Weather service: Arizona will get hot, even for the locals
PHOENIX (AP) — Dangerously hot temperatures are on the way throughout the Southwest.
An excessive heat warning prompted health officials in Arizona to reschedule outdoor COVID-19 vaccination operations, fire officials to rotate crews working major blazes and the U.S. Border Patrol to issue reminders about the dangers of crossing the desert.
The warning issued by the National Weather Service for high temperatures of up to 118 degrees (47.7 C) for desert areas of south-central Arizona is set begin Saturday and extend to next Friday.
The warning “means that a period of very hot temperatures, even by local standards, will occur,” the weather bureau in Phoenix said.
Forecasters said people should try to stay indoors, drink more water than usual, and check on family, friends and neighbors, especially the elderly.

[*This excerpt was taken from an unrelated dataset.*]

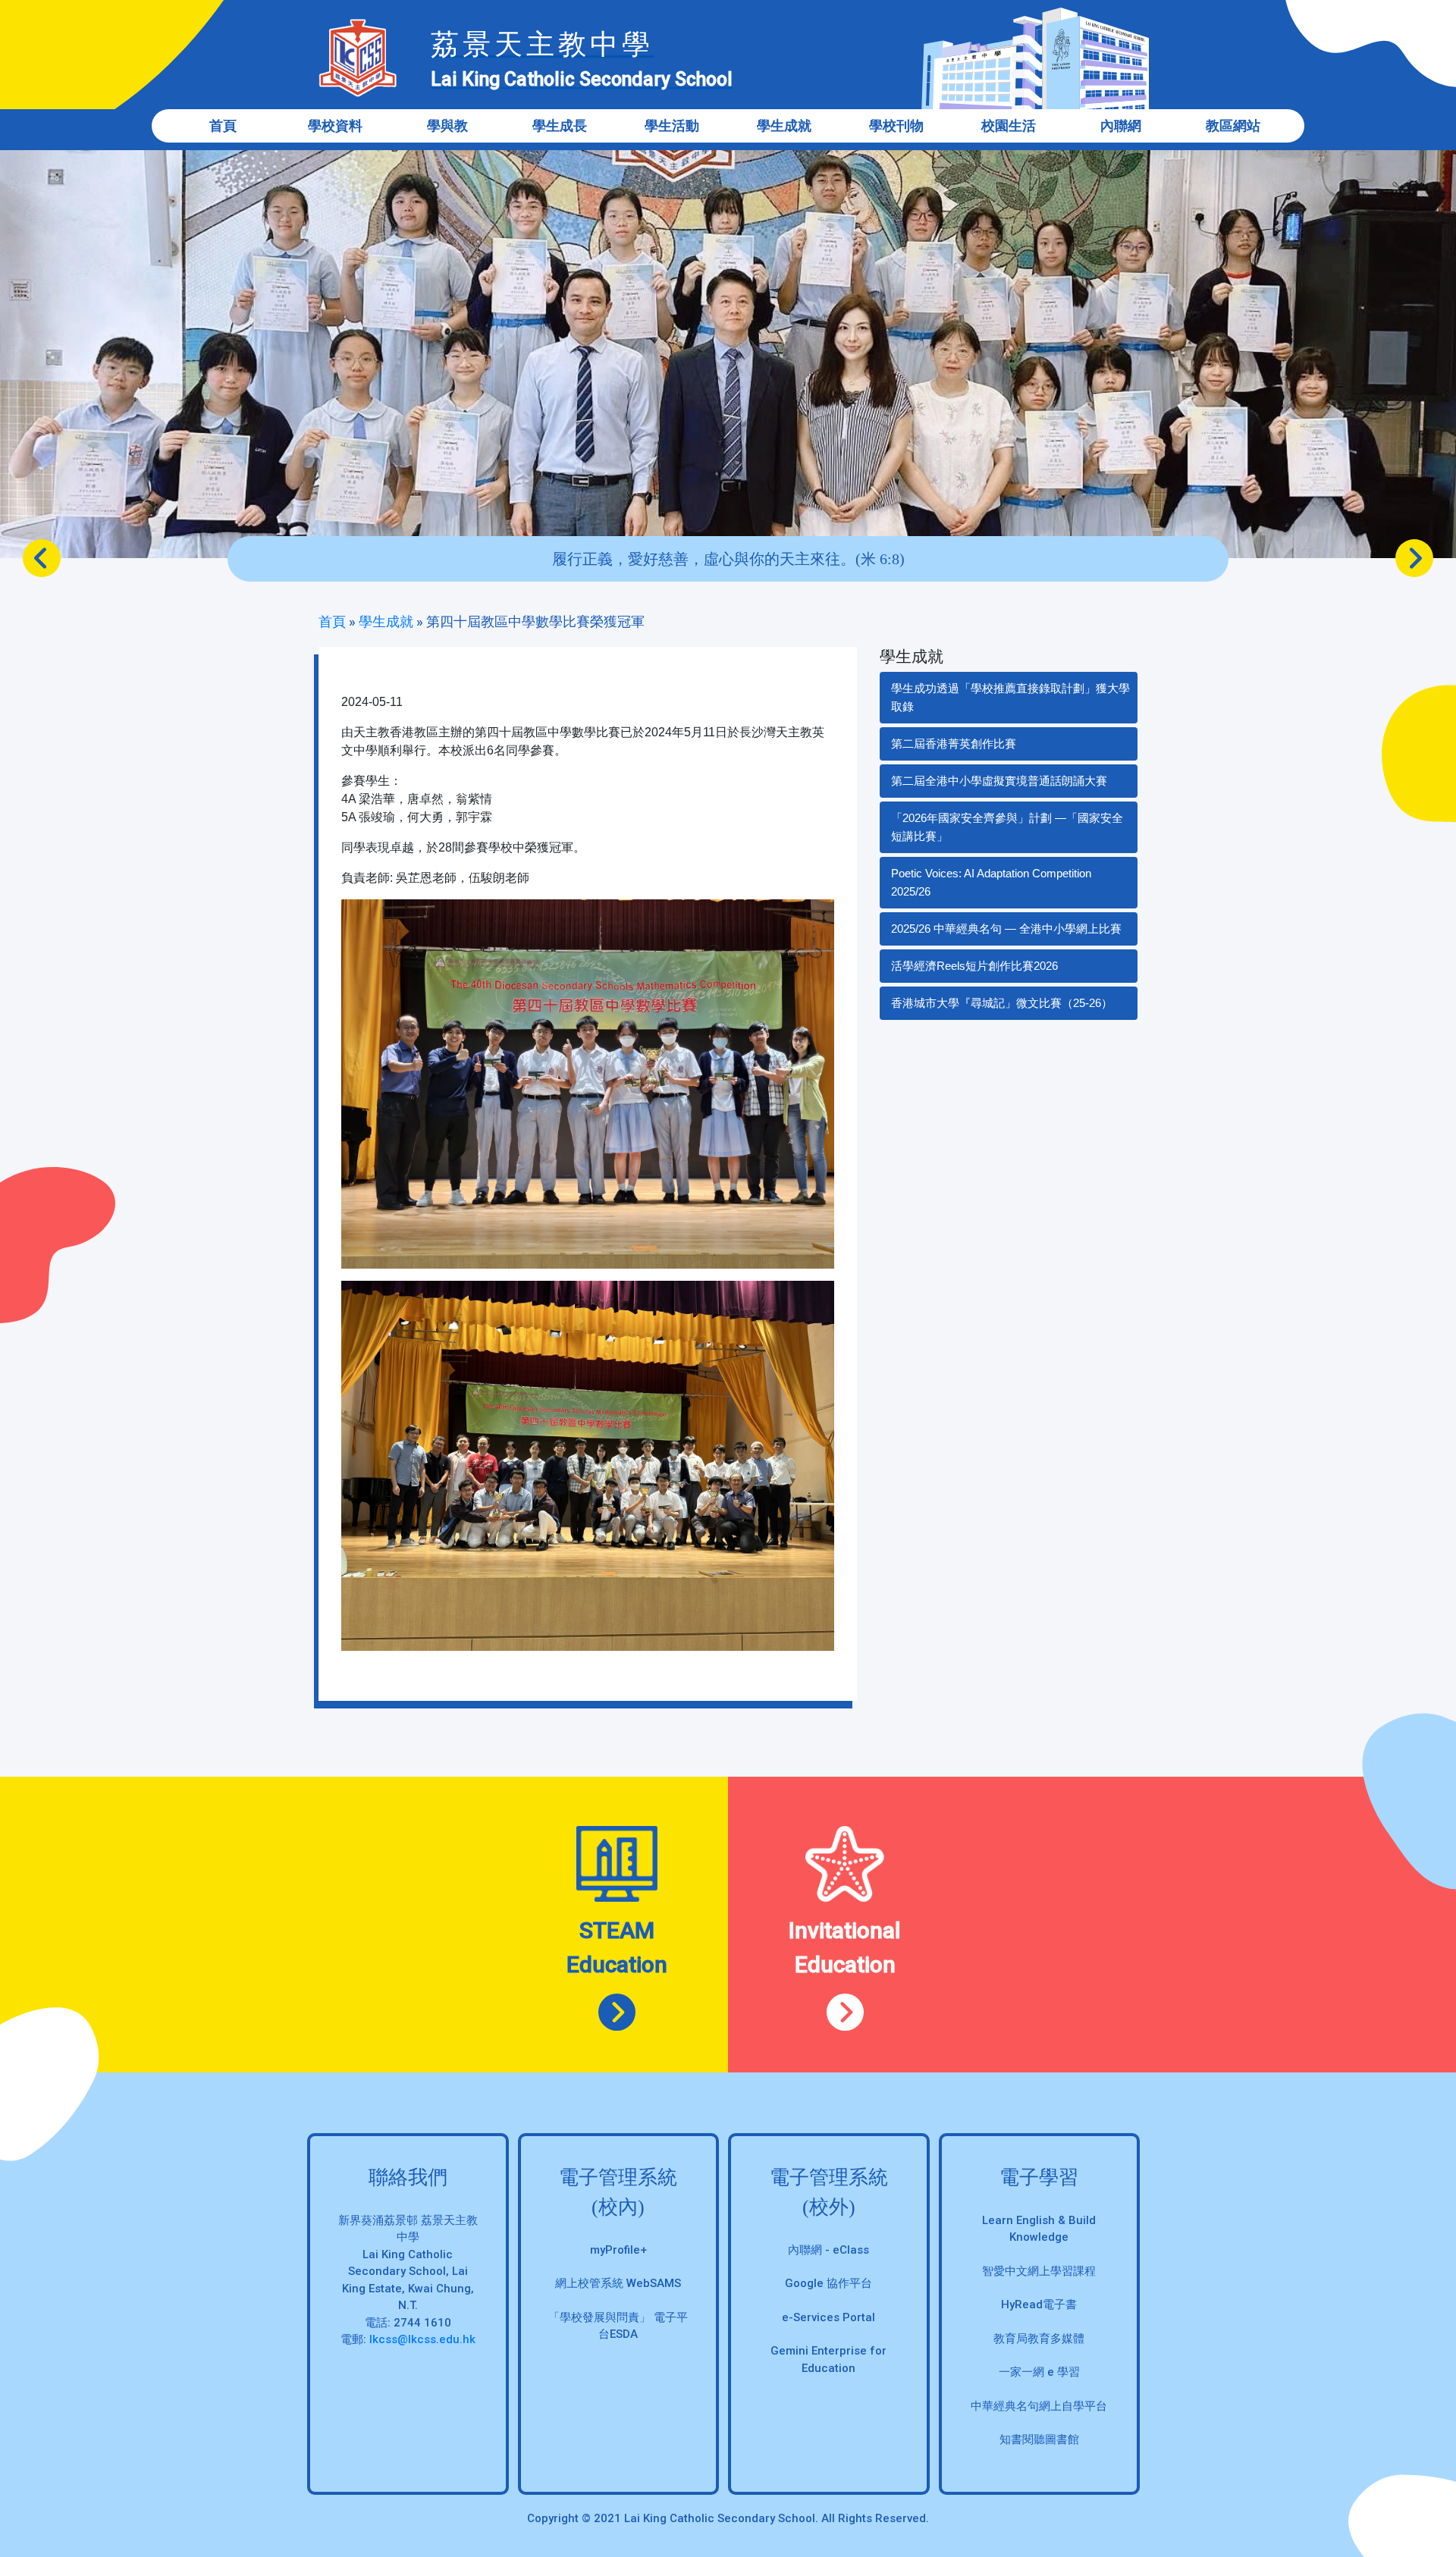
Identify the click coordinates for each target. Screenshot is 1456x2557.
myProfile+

Heat warnings and advisories also were issued for large parts of California, Nevada and New Mexico — where the city of Las Cruces opened cooling stations for residents and, particularly, the elderly and people at high risk for heat-related illness.
Cooling stations also will be open in southern Nevada next week.

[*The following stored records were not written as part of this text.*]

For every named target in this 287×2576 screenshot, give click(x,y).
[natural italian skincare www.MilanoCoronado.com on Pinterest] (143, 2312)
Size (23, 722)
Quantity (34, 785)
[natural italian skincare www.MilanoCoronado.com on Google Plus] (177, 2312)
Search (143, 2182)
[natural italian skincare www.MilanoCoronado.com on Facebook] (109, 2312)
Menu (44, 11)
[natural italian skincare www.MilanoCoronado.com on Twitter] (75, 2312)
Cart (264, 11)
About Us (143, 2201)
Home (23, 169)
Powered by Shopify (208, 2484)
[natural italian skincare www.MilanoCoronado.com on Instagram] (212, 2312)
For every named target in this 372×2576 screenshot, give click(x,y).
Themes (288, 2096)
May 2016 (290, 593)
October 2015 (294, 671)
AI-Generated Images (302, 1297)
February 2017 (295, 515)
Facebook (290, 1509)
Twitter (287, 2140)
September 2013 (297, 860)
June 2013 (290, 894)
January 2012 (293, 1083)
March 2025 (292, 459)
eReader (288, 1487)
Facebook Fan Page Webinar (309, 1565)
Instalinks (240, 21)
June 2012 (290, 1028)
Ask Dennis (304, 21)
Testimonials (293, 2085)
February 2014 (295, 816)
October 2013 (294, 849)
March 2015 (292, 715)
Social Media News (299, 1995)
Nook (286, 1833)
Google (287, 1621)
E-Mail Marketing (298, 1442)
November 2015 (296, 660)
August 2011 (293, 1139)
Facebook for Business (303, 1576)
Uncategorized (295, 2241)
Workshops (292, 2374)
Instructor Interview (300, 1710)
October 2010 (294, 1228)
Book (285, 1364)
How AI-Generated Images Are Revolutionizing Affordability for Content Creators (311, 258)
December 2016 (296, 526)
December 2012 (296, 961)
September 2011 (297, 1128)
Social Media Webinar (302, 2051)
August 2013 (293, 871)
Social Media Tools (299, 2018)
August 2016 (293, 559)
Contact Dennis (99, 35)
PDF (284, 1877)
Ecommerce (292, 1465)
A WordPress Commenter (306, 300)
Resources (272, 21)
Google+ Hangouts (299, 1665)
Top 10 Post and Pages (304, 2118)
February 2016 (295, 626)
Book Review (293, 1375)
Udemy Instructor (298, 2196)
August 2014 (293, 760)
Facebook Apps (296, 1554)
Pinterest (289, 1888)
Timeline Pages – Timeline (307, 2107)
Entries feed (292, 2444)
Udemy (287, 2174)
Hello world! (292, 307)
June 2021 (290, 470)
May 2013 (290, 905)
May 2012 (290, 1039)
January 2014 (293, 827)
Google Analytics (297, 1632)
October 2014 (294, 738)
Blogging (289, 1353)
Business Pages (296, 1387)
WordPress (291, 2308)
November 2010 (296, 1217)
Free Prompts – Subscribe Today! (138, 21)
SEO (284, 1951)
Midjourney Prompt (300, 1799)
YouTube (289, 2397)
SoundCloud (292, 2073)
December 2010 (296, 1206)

The Salvation Army announced Friday it would activate 11 heat relief stations in metro Phoenix where people can get water and cool off in buildings with air conditioning.

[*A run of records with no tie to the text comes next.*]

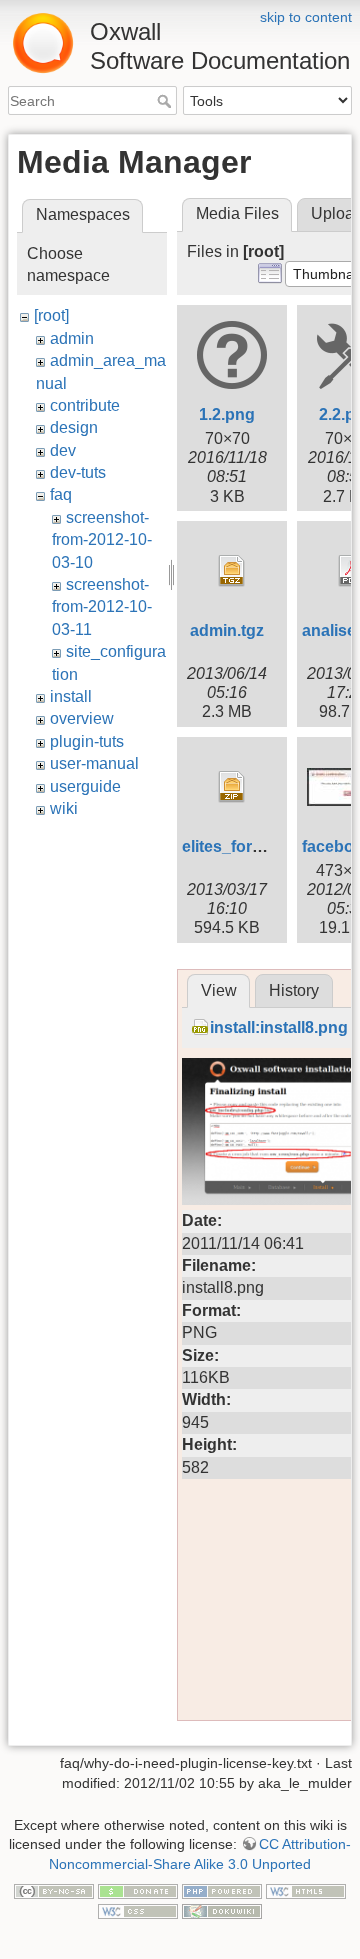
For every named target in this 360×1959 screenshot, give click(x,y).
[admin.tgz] (232, 571)
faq (61, 494)
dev (63, 450)
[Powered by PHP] (222, 1890)
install (71, 696)
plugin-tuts (87, 741)
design (74, 427)
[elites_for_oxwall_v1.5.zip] (232, 787)
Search (166, 101)
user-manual (94, 763)
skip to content (306, 17)
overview (82, 718)
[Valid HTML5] (306, 1890)
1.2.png (227, 414)
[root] (51, 315)
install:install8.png (279, 1027)
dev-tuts (78, 472)
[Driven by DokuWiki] (222, 1910)
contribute (85, 405)
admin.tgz (227, 630)
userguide (85, 786)
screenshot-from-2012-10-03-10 (102, 540)
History (294, 990)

Salvation Army personnel also will deliver water to people living nearby, and the organization will send a mobile hydration unit to homeless encampments, officials said.
Additional hydration stations will be operated by local governments and nonprofits at libraries, public pools, churches and other community sites in the Phoenix area.
Because of the forecast midday heat in Tucson, mobile COVID-19 vaccination units will change their hours, operating Saturday through Monday for four hours beginning at 7 a.m. and then again for three hours beginning at 7 p.m., Pima County officials said.
That’s to avoid subjecting clients, workers and volunteers to the expected temperatures of over 105 degrees (40.5 C) for sustained periods, officials said.
The Phoenix Fire Department said high temperatures already are a concern for crews fighting large fires.
Firefighters on Thursday took turns using hoses and ladder-mounted cannons to fight a fire at a metal recycling yard that took hours to extinguish, with firefighters rotating off to drink water and cool down, the department said.
The Border Patrol said migrants put their lives at risk when they cross the Sonoran Desert in the summer.
In southern New Mexico, heat was suspected in the death of a person who collapsed near an elementary school in Sunland Park on Thursday near the U.S.-Mexico border, the agency said.
Last week, Border Patrol agents in the Yuma Sector to the west found the remains of two migrants who died in separate locations: a 40-year-old Mexican man and a 20-year-old Guatemalan woman.
Adults traversing the desert in summer heat must drink at least two gallons (7.5 liters) of water daily to survive, the agency recommended.